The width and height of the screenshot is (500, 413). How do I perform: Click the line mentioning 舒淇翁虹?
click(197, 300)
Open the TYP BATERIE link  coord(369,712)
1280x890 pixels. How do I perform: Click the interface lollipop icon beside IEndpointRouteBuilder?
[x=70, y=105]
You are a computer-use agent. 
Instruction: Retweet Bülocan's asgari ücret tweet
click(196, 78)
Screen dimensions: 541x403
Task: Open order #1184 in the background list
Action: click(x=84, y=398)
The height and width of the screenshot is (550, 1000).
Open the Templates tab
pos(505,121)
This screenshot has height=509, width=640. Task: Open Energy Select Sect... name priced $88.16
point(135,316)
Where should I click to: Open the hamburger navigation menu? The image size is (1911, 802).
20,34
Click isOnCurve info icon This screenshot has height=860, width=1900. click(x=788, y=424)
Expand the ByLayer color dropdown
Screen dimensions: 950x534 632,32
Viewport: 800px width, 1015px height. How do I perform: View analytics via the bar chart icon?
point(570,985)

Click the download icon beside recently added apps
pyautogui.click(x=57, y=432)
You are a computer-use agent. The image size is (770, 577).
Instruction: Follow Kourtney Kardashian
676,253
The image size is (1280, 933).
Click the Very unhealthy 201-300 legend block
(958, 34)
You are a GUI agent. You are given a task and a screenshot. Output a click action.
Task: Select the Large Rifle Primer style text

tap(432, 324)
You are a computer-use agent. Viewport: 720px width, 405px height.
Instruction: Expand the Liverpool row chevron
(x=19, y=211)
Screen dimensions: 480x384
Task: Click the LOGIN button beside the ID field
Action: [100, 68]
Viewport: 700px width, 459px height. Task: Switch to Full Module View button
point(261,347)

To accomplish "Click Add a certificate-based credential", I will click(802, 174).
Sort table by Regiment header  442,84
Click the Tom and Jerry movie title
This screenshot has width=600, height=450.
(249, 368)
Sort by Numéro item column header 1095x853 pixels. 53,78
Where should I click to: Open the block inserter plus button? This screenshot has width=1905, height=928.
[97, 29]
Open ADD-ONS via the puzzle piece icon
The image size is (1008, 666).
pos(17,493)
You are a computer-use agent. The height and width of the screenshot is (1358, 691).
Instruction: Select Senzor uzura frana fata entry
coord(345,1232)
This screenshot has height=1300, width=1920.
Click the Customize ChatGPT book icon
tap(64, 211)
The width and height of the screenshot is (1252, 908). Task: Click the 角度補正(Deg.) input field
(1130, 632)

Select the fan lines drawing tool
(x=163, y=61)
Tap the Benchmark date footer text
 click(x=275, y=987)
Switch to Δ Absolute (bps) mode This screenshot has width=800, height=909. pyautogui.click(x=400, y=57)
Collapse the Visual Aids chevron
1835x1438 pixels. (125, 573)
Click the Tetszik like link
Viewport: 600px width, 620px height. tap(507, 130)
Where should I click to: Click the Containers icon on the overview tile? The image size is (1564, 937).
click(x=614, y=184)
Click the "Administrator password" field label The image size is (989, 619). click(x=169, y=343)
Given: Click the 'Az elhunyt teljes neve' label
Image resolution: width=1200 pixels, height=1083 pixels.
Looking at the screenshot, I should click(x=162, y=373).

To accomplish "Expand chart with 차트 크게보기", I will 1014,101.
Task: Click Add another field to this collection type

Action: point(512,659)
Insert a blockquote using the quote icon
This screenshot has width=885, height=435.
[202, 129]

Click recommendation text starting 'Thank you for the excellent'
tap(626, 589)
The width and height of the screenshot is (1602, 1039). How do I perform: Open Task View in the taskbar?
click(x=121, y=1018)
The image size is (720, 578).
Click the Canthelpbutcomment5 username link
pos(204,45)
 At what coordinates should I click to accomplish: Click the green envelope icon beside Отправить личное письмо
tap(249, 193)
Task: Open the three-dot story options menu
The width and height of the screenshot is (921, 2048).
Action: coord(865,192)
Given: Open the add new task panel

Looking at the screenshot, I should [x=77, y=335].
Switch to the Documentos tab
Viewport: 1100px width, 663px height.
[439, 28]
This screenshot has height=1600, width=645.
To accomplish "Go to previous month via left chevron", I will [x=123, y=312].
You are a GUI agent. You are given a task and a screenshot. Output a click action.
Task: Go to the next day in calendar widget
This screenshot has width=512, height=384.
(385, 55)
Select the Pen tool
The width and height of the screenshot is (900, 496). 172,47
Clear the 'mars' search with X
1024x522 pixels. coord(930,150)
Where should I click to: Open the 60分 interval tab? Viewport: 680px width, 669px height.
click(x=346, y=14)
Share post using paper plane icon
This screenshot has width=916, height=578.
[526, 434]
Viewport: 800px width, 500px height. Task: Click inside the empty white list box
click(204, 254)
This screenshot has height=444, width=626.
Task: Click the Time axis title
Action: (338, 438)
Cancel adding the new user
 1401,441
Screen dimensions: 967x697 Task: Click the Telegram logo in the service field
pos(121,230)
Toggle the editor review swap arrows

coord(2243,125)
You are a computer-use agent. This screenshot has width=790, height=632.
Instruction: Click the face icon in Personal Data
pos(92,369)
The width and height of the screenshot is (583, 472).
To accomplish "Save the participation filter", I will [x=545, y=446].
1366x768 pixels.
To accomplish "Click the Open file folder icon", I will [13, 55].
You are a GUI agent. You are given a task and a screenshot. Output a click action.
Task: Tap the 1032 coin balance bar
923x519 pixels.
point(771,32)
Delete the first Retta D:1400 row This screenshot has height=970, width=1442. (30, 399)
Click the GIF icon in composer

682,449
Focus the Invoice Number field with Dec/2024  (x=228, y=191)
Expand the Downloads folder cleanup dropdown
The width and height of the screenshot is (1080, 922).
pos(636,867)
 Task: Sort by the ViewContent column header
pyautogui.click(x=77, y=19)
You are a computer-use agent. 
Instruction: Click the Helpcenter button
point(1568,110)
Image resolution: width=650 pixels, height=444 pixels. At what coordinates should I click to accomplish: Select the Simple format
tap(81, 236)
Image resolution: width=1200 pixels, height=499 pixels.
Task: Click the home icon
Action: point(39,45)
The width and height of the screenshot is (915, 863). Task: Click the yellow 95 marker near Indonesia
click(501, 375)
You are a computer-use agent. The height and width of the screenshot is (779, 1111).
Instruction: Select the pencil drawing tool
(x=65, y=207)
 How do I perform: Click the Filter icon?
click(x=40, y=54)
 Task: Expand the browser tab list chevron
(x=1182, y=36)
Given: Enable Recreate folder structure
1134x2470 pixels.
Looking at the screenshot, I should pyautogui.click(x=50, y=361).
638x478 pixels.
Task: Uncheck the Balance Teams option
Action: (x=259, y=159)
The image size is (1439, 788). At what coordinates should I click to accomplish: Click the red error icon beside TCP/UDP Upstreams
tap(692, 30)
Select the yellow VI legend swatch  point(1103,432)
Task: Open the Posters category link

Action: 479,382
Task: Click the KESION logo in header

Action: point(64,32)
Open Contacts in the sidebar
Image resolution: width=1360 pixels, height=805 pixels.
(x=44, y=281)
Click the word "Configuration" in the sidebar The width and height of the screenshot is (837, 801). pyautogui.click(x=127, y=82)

* Action item
Go line by line through the data above and report each one that holds the string "label".

* Completed task
Click the "Administrator password" field label The image size is (989, 619). click(x=169, y=343)
Given: Click the 'Az elhunyt teljes neve' label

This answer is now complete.